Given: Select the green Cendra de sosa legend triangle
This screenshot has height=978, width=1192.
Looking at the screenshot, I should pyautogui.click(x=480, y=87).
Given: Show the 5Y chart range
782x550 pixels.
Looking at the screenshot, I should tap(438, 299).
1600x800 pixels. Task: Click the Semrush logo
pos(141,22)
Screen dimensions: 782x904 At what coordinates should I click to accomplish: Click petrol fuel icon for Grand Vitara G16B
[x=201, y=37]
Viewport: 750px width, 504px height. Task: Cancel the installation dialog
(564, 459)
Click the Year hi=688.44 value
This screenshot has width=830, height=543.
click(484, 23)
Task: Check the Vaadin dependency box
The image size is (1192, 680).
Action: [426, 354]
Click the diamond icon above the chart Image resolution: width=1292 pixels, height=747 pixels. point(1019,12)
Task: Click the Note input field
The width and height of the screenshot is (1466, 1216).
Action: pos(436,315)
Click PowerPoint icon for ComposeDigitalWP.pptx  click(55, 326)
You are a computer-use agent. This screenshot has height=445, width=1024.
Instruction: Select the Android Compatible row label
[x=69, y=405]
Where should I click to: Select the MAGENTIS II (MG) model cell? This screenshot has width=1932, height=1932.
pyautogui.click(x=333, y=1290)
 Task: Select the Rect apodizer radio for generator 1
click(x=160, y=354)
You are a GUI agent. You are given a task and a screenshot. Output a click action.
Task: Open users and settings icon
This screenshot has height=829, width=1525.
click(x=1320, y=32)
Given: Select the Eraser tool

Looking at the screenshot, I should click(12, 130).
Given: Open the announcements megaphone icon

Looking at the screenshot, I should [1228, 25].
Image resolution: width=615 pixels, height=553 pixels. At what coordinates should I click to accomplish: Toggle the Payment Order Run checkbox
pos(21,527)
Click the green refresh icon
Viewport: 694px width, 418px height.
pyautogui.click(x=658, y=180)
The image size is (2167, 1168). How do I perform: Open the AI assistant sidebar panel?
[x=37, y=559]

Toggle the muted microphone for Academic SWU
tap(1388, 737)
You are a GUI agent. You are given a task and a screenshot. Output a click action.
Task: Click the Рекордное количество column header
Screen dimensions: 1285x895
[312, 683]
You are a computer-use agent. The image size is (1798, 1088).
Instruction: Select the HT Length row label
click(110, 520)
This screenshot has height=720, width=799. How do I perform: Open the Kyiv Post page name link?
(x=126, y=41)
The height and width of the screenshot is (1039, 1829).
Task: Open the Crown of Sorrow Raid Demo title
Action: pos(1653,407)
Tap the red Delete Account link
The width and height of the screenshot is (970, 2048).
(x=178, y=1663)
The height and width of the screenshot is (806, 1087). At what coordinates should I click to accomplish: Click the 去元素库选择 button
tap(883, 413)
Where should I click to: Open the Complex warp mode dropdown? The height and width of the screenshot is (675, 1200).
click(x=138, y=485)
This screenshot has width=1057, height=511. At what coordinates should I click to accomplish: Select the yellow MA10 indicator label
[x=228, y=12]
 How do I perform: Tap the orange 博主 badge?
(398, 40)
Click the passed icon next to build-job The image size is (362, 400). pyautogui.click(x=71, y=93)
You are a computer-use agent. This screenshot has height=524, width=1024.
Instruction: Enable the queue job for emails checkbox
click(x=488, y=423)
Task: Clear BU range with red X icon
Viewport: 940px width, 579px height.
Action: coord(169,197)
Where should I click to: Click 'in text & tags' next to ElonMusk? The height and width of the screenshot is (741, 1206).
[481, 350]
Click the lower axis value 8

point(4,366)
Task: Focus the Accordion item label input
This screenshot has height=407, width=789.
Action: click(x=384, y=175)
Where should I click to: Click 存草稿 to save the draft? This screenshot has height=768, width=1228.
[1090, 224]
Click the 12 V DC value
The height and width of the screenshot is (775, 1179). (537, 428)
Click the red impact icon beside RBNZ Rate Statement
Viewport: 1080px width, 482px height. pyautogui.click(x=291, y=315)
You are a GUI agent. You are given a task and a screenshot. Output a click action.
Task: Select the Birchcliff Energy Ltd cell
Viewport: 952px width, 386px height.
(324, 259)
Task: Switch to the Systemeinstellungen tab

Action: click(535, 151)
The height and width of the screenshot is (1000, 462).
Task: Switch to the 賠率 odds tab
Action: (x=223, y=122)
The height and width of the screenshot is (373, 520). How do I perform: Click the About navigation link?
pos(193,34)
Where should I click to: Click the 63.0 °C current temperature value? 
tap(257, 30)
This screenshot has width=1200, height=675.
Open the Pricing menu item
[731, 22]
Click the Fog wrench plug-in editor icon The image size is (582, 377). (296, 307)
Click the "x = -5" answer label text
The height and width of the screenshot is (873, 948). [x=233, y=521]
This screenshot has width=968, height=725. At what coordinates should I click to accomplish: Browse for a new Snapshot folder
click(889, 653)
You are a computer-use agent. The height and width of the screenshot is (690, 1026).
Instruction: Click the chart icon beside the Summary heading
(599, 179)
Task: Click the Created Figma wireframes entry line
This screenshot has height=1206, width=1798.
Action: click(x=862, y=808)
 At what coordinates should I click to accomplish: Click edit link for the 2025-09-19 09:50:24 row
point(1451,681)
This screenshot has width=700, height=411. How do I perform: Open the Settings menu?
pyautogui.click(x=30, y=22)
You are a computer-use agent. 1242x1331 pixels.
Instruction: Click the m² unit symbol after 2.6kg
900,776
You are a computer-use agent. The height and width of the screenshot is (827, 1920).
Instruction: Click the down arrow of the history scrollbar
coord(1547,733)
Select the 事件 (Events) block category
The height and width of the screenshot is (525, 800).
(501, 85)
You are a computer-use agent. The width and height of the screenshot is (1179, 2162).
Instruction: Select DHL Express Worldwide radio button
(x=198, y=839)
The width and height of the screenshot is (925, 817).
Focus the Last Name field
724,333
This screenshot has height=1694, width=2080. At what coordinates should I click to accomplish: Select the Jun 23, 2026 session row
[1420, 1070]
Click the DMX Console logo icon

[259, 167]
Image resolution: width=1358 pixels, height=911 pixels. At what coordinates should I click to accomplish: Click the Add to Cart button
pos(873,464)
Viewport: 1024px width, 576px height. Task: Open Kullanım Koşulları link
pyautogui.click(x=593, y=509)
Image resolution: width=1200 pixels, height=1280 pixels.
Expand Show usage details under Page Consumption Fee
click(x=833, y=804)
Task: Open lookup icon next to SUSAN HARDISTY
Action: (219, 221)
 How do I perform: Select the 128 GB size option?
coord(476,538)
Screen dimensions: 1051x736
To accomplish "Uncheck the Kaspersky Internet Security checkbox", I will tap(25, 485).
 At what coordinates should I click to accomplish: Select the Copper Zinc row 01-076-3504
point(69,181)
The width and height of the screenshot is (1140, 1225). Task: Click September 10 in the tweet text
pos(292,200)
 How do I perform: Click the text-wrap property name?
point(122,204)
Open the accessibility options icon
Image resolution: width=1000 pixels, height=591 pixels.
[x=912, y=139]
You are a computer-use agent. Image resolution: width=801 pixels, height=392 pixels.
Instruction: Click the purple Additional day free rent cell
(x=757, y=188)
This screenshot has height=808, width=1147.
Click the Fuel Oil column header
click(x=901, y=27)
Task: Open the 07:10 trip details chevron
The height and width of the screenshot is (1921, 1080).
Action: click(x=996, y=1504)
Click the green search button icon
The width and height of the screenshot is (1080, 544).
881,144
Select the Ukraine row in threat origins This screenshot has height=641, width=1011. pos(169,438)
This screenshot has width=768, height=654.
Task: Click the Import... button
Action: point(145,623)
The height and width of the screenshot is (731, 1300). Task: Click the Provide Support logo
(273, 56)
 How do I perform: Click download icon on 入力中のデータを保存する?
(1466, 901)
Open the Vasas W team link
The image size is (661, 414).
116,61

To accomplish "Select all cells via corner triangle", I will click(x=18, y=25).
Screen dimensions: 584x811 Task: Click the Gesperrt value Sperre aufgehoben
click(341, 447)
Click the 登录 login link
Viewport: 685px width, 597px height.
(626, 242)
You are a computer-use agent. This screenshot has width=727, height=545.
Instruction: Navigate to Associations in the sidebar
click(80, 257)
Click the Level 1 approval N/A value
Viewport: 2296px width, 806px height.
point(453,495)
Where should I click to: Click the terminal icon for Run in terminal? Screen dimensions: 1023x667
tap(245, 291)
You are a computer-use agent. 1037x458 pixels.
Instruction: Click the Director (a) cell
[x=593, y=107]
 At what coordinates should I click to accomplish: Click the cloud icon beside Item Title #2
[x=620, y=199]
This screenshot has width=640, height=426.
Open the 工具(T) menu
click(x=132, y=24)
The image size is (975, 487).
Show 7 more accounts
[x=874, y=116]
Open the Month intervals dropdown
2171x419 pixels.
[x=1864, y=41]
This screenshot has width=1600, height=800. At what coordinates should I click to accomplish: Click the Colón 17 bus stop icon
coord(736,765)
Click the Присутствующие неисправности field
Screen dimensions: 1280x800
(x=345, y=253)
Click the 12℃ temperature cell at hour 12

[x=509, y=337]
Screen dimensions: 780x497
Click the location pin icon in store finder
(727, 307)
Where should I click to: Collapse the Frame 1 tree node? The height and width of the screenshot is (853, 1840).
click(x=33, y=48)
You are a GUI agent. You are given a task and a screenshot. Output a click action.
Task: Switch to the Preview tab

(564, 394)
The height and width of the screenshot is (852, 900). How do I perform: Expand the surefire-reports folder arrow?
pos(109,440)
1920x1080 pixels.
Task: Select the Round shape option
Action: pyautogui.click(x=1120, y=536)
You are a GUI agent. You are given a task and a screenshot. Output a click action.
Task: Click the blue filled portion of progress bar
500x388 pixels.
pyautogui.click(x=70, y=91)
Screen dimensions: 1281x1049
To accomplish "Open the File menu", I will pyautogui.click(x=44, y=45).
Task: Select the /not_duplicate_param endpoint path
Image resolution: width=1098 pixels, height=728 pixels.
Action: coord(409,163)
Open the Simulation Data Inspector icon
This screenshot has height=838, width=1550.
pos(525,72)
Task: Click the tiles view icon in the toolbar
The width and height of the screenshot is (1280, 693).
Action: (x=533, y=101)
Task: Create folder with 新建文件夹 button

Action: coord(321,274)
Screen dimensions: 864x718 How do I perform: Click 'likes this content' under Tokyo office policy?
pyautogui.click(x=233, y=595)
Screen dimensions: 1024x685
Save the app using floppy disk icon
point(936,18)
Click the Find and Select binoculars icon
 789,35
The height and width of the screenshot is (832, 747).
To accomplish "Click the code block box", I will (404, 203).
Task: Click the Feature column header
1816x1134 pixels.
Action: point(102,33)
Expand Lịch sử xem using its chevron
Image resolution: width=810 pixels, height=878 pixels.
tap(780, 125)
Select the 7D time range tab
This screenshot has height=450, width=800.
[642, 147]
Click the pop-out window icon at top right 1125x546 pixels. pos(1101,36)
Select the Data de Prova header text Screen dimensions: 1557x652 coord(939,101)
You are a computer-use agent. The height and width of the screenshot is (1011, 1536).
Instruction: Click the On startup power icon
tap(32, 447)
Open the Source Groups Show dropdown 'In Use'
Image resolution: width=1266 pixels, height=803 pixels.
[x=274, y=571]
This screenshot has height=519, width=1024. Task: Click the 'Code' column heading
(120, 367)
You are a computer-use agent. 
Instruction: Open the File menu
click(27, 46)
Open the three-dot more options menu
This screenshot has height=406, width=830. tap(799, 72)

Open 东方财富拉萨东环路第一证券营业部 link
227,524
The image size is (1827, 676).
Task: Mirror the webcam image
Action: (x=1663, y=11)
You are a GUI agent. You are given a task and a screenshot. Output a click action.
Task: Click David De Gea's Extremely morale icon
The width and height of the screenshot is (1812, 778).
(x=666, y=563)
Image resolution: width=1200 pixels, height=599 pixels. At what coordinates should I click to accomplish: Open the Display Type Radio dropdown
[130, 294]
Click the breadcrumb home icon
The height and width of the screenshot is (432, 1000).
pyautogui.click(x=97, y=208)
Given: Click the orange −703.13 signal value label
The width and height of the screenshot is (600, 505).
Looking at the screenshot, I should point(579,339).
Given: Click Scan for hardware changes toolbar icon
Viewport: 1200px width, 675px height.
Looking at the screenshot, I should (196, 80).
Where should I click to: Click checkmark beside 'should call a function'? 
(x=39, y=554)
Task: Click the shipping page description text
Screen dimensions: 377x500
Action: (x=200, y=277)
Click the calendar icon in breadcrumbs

-------------------------

TASK TO COMPLETE >> Go through the listing above and list every line that has the word "toolbar".

EXPECTED ANSWER >>
Task: Click the tiles view icon in the toolbar
Given: Click Scan for hardware changes toolbar icon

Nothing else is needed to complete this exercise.